[Entries on where targets appear]
====

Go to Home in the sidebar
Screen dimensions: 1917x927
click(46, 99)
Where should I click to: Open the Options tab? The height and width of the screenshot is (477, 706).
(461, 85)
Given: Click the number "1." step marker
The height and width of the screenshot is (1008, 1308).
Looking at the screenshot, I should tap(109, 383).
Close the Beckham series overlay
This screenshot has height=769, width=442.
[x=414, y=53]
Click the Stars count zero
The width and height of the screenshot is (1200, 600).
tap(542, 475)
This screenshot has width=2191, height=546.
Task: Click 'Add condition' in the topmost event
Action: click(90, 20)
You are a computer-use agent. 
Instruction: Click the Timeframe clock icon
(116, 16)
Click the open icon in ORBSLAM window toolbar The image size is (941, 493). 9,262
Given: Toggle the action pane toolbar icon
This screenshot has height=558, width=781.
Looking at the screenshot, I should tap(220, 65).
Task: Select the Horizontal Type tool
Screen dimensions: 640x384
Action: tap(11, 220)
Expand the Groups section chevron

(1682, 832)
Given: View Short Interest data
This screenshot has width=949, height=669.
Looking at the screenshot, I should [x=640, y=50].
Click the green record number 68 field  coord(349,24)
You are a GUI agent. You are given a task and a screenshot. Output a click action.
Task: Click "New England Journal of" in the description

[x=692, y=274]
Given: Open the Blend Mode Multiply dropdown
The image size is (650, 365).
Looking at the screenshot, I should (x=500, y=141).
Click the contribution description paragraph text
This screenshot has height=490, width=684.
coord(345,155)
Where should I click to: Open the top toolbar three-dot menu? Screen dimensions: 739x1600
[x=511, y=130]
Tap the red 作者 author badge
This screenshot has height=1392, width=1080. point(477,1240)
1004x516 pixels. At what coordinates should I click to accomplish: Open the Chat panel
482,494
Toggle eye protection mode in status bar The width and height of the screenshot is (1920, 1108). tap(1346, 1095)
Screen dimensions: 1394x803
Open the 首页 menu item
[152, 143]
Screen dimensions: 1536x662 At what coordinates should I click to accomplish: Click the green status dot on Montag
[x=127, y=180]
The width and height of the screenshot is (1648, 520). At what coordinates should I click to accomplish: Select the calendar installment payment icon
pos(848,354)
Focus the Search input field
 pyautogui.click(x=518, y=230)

====

*Problem statement:*
Please convert the entries from the line containing "Toggle eye protection" through the end of the entries into a numbered list, leaving out any blank lines.

*Response:*
1. Toggle eye protection mode in status bar The width and height of the screenshot is (1920, 1108). tap(1346, 1095)
2. Screen dimensions: 1394x803
3. Open the 首页 menu item
4. [152, 143]
5. Screen dimensions: 1536x662 At what coordinates should I click to accomplish: Click the green status dot on Montag
6. [x=127, y=180]
7. The width and height of the screenshot is (1648, 520). At what coordinates should I click to accomplish: Select the calendar installment payment icon
8. pos(848,354)
9. Focus the Search input field
10.  pyautogui.click(x=518, y=230)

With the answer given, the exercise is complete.